While a motion to dismiss should not be granted unless it "appears beyond a doubt that the plaintiffs can prove no set of facts in support of its claim that would entitle them to relief," Conley, 355 U.S. at 45-46, the court need "not strain to find inferences favorable to the plaintiff which are not apparent on the face of the complaint," Coates v. Illinois State Bd. of Educ., 559 F.2d 445, 447 (7th Cir. 1977). Brabec's allegations that both Salerno and Ochsner (a witness) filed criminal charges directly contradict an inference that Salerno was the sole cause of her arrest.*fn1
B. Malicious Prosecution Claim
Count VII, a state law claim for malicious prosecution, alleges that Salerno proceeded with criminal charges against Brabec knowing that the charges were false where Brabec was later found not guilty. (Am. Compl. at 7-8.) In Illinois, the elements of malicious prosecution are well established. A plaintiff must allege: "(1) the commencement or continuance of an original criminal or civil judicial proceeding by the defendant; (2) the termination of the proceeding in favor of the plaintiff; (3) the absence of probable cause for such proceeding; (4) the presence of malice; and (5) damages resulting to the plaintiff." Swick v. Liautaud, 169 Ill. 2d 504, 512, 662 N.E.2d 1238, 1242 (Ill. 1996) (internal quotation omitted).

Check your understanding:
(1) According to the court opinion excerpt on Brabec's claims, which case does the court cite for the elements of malicious prosecution in Illinois?
(2) Extend the court opinion excerpt on Brabec's claims by writing what comes after its final sentence.

Supplied material:
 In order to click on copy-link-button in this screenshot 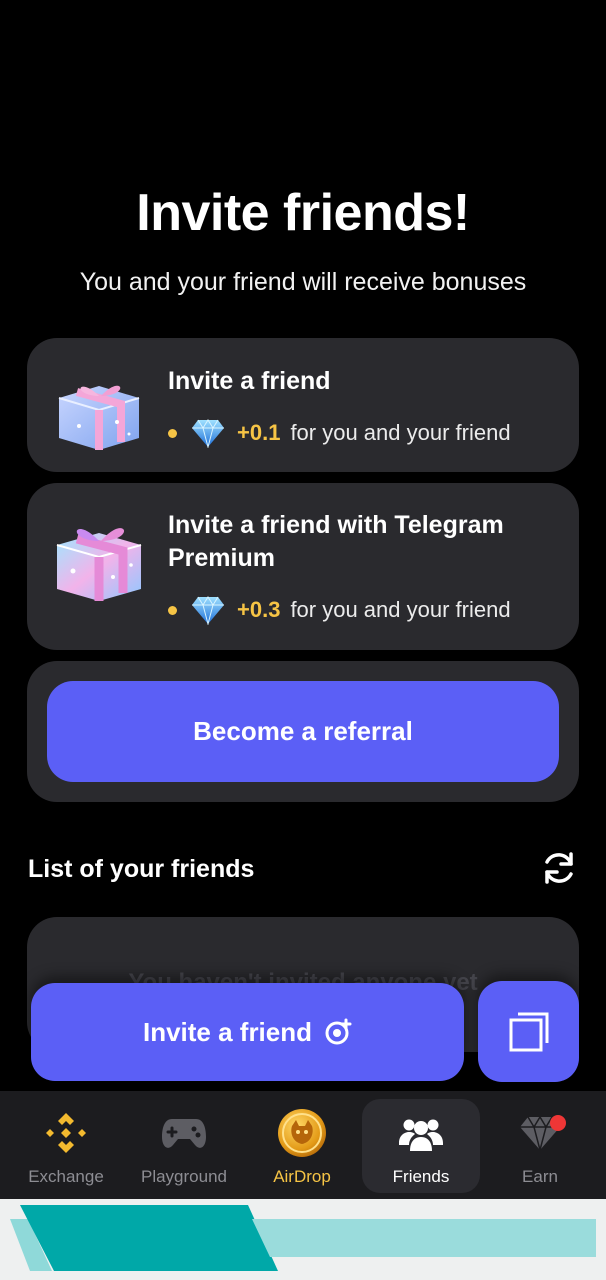, I will do `click(528, 1032)`.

Outputs for the tasks:
(1) Swick v. Liautaud, 169 Ill. 2d 504 (Ill. 1996).

(2)
Salerno argues that Brabec failed to allege lack of probable cause. We disagree. Brabec contends that Salerno proceeded with charges against her knowing that they were false. Although Brabec's complaint fails to specifically allege the absence of probable cause, such can be inferred from the facts alleged. Thus, she has alleged sufficient facts to satisfy the liberal notice pleading standards dictated by Federal Rule of Civil Procedure 8(a)(2).
For the reasons set forth above, we grant in part and deny in part Salerno's motion to dismiss. Count VI (false arrest) of plaintiffs' first amended complaint is dismissed without prejudice.*fn2 We deny the motion to dismiss as to Count VII (malicious prosecution). It is so ordered.